The gifts of a misanthropic boss

A review of "Problemista"

David R. Eicke
The gifts of a misanthropic boss

Few gifts from art are richer than the feeling that someone else knows your pain. If you’re unlucky enough to lose someone, be an immigrant, or have artistic ambitions in modern America, Problemista reminds you you’re not alone in your struggles.

In this very personal-feeling film from writer/director Julio Torres (who also stars), Alejandro (Torres himself) is a young immigrant in New York City with the preposterous dream of making weird artsy toys for Hasbro. Think a snake in a can that pops out with a sign on it that says “I’m sorry I was trapped in here and scaring you was the only way out” or a slinky that doesn’t go down stairs by itself. After a clumsy mistake, he loses his job at a cryogenic facility and must find alternative visa sponsorship within 30 days or face being deported.

As it happens, however, on the day he’s fired, Elizabeth (Tilda Swinton, who nails another eccentric), the belligerent spouse of a cryogenically frozen painter comes to complain about a rate hike. Despite her display of spittle-flinging misanthropy, he helps her with an errand, on the completion of which she dangles the possibility of an internship with visa sponsorship at the end of it. That sets up the story: the sponsorship as the golden fleece, and the odyssey in the form of Elizabeth’s loneliness-fueled instability, the harsh realities of being broke in New York, Craigslist gigs of varying degrees of horrific, overdraft fees, and Filemaker Pro.

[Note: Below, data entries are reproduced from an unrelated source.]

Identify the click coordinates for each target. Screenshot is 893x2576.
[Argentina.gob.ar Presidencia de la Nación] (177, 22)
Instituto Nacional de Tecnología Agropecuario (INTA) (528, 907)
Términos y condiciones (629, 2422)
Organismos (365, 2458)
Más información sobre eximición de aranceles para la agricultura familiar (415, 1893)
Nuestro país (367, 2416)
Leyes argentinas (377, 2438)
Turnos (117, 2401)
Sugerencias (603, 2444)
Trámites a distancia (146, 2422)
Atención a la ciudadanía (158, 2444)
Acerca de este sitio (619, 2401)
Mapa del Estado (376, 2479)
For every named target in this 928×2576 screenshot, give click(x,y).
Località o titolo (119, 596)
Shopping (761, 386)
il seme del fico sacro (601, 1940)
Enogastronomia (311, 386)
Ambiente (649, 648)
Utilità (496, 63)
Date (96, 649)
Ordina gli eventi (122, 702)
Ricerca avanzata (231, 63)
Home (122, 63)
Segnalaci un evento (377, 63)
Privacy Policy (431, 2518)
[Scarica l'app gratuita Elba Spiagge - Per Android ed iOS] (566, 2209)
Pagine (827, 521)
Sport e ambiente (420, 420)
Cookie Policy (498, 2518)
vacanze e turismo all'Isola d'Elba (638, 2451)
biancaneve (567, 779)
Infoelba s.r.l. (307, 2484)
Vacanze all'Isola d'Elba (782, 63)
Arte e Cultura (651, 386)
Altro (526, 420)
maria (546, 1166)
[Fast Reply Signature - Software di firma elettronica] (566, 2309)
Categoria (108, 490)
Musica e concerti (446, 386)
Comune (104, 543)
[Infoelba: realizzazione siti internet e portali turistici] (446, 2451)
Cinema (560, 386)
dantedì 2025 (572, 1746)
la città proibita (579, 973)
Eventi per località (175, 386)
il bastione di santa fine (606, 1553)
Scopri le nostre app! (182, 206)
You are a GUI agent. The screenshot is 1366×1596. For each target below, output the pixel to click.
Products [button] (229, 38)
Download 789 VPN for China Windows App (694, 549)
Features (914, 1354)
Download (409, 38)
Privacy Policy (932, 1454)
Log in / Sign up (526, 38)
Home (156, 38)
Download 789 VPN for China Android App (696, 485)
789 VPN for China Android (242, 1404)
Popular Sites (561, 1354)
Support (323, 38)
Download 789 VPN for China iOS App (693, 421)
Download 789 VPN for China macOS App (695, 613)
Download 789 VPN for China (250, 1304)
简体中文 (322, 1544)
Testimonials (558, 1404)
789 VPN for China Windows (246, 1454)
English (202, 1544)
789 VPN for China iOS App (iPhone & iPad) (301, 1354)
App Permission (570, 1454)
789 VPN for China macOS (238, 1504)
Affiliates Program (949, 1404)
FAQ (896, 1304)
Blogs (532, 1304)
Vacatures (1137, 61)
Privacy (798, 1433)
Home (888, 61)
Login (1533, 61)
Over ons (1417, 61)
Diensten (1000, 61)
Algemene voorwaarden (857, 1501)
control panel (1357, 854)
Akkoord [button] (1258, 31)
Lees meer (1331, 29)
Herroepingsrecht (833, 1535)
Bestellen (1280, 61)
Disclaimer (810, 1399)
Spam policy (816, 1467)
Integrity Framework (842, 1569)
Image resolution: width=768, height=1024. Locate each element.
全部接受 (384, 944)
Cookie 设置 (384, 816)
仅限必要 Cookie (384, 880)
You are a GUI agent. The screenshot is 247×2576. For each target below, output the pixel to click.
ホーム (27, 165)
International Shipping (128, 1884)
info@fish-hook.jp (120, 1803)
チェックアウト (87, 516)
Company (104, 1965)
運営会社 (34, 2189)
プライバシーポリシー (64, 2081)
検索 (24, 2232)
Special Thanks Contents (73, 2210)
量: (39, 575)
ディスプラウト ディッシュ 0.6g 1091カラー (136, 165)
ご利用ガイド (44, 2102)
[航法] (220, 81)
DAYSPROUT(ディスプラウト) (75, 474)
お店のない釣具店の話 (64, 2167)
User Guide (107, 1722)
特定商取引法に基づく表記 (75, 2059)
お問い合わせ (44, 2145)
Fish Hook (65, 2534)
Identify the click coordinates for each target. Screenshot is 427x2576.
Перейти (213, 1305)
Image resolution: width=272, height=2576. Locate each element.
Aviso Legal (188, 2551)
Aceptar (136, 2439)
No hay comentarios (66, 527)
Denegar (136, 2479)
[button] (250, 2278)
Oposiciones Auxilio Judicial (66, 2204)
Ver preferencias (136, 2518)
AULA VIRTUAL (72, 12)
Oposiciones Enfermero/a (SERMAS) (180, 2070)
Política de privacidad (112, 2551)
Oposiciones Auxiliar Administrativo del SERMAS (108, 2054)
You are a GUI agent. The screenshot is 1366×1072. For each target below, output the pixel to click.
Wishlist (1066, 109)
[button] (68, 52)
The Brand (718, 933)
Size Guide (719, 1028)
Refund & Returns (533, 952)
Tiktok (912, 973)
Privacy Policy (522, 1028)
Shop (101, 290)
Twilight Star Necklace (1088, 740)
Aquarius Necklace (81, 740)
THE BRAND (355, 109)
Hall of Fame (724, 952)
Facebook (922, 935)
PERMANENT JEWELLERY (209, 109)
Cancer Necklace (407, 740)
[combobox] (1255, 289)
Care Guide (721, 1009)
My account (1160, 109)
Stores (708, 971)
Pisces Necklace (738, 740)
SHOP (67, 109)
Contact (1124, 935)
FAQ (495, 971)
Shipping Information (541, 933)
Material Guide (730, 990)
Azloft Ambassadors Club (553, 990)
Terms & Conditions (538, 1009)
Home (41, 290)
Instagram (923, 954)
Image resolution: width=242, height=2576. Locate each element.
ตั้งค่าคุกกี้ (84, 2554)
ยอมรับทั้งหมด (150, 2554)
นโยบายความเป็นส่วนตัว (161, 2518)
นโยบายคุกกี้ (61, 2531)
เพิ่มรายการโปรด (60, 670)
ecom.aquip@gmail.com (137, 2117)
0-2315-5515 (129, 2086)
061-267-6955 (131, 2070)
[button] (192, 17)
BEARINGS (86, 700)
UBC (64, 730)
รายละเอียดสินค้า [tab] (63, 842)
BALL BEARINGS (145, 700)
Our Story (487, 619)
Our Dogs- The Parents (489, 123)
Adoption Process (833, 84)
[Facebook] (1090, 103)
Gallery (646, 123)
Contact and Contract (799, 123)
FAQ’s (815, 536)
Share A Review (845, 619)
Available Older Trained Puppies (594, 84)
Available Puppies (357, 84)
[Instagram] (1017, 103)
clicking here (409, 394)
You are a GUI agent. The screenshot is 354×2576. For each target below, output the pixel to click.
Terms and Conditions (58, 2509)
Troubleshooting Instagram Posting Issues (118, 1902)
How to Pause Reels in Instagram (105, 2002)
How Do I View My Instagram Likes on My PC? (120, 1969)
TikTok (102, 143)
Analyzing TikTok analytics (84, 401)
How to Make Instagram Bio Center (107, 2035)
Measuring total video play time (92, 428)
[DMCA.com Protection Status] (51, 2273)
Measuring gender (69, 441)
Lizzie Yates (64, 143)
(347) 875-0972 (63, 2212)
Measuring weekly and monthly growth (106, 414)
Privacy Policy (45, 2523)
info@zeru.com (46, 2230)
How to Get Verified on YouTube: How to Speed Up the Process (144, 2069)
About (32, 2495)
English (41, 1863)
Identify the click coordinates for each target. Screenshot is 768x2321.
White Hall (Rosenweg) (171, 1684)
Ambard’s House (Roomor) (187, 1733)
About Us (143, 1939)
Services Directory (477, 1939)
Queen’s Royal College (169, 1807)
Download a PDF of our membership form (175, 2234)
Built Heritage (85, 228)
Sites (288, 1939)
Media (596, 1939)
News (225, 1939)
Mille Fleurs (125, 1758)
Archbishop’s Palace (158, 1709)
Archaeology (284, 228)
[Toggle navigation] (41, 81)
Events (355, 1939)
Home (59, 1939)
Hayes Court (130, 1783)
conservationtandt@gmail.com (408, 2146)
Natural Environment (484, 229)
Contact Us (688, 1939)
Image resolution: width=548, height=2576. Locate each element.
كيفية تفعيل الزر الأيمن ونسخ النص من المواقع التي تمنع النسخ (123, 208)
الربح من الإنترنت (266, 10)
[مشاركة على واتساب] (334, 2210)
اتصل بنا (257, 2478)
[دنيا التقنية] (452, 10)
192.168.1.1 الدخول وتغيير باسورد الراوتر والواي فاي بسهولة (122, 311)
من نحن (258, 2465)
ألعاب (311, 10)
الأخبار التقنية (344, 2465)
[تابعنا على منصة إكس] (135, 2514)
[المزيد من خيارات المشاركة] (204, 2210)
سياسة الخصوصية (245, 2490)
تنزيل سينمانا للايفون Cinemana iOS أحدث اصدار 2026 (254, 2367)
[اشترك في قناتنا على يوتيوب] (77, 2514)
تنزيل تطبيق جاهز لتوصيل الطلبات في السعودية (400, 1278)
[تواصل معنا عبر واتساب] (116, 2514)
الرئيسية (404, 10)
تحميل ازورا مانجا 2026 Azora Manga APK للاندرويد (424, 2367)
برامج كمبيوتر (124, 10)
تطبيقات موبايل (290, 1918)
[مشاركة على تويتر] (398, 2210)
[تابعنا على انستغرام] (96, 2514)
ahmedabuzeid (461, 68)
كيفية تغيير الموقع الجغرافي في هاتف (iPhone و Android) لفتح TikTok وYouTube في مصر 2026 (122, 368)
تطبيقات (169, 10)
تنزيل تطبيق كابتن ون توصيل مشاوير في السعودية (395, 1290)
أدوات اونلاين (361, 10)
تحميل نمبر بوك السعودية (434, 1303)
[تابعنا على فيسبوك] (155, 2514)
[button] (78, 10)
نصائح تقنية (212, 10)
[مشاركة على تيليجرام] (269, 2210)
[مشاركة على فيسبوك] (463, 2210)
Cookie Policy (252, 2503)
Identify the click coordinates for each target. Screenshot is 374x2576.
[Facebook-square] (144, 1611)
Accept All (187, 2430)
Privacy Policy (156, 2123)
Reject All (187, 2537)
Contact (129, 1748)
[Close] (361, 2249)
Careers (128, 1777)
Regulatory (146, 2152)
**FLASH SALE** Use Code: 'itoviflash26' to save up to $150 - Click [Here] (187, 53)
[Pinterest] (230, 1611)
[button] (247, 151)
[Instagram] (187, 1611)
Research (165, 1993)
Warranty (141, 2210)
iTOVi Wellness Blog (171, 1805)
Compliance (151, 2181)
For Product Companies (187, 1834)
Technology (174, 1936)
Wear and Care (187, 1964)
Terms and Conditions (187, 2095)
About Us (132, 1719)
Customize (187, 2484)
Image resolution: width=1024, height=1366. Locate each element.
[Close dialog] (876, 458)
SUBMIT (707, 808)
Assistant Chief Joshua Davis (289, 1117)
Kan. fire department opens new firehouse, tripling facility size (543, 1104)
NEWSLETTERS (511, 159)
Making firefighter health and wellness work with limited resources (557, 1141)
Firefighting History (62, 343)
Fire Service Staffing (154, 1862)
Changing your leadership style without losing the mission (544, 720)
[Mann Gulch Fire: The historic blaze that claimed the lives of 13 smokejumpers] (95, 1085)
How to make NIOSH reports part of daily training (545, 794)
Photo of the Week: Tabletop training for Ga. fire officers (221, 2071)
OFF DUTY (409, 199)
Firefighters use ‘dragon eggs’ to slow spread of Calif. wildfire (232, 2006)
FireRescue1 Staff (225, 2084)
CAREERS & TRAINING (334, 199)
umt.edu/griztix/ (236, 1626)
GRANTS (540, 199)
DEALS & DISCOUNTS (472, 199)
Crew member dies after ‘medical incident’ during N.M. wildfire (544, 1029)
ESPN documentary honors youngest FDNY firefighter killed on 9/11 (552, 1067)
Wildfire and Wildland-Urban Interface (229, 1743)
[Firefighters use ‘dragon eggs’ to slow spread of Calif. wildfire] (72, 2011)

Known for his work on SNL and Los Espookys, Torres plays Alejandro as a soft-spoken, bright-eyed creative who toddles around almost like a Peanuts character, not quite walking but hopping from foot to foot in a chosen direction. He moves as though he’s a doll being paraded by a child through an elaborate New York-sized playhouse, which makes for uncomfortable comedy when juxtaposed with Elizabeth’s Cruella De Vil temperament and her stooped, wild-eyed gesticulating. The polarity represented by their two personalities creates the movie's energy as the characters slowly develop a weird chemistry and learn from one another in the tradition of other odd-couple classics—like Bad Boys minus the…mostly everything.

Together, they attempt to put on one last exhibit for Elizabeth’s cryogenically frozen husband’s not-very-good art (Bobby, played by RZA, only painted portraits of eggs). But first they must choose which pieces to feature and locate them all, even facing down the task of retrieving one painting from a woman with whom her husband had an affair. This all takes massive feats of Elizabeth-wrangling and pushes them both to the brink (though we get a sense that Elizabeth is always on the brink). It’s here we start to feel, despite the comedy, the weight of the desperation they’re both operating under–the difficulty of being an immigrant on a deadline, the difficulty of being a widow, the difficulty of being a creative person in a world that doesn’t value them much—and we realize that these problems are actually very serious. The simple fact that Torres has made a movie about them that’s also an effective comedy is really impressive.

Tilda Swinton, of course, was made for this role—and honestly any role where she plays someone batshit. Her interactions with her iPad alone could be their own movie. My favorite performance, though—and also my favorite of Torres’s creations for this film—may have been Larry Owens as the quasi-erotic sibilating personification of Craigslist. What a role to have on your IMDb credits, too. Well done, Larry. And let’s not forget the off-screen narration from the inimitable Isabella Rosalini, whose presence in any aspect of life is always a treat.

You may have noticed that a vast chunk of the cinematic landscape these days takes an existing IP (Angry Birds, Wonka, Barbie, Mario Brothers, the list goes on) and applies a narrative to it. Some of them are great, of course, but for every Barbie, there are six Battleships. I think we can agree our world would be better with fewer Battleships and more movies like this one that are personal and original, even if small. Let’s all go see it.